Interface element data
══════════

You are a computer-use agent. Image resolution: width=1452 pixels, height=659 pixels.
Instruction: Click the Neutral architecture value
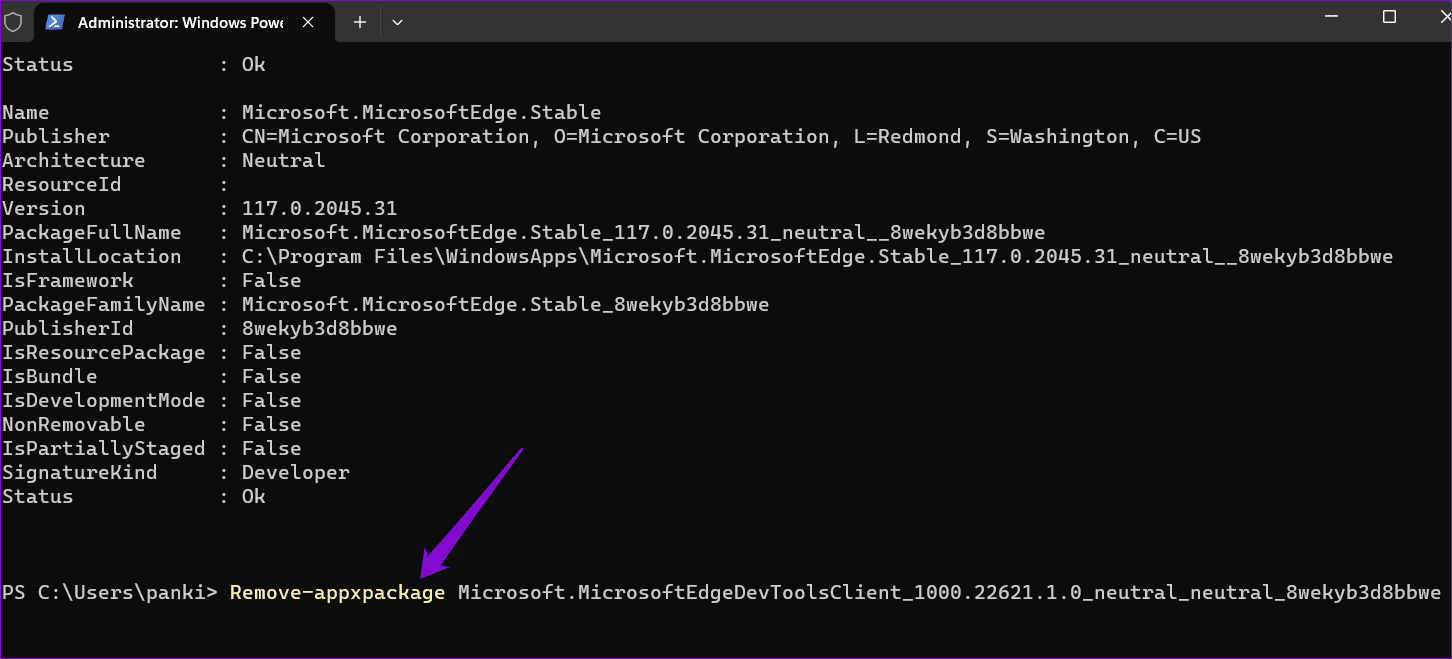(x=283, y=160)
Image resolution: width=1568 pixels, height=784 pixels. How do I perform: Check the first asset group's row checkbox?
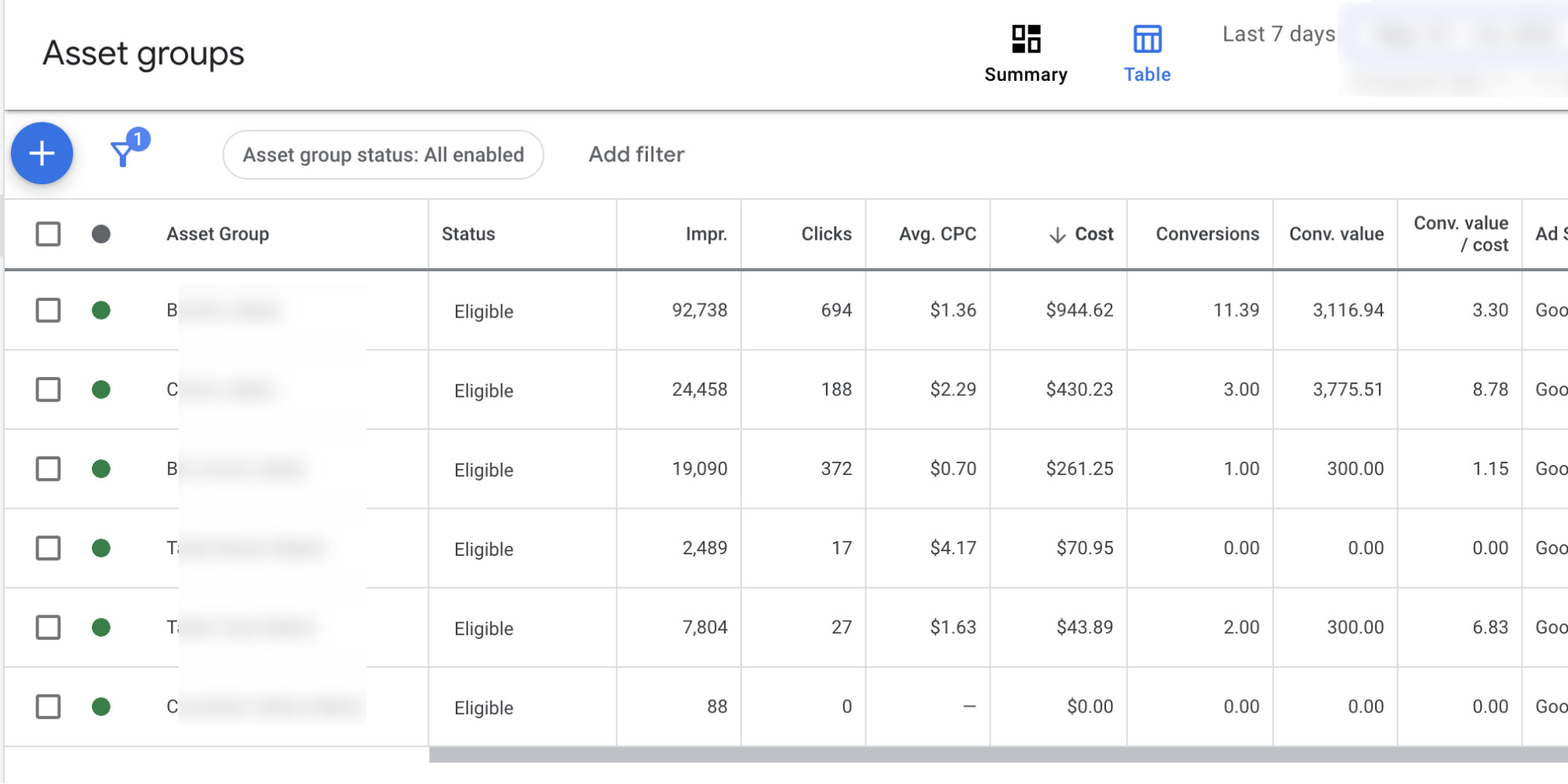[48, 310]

══════════

__SHORT EXERCISE__. Print every line of the data above word for word, omitting the pictures.

__COMPLETED TASK__.
You are a computer-use agent. Image resolution: width=1452 pixels, height=659 pixels.
Instruction: Click the Neutral architecture value
(x=283, y=160)
Image resolution: width=1568 pixels, height=784 pixels. How do I perform: Check the first asset group's row checkbox?
[48, 310]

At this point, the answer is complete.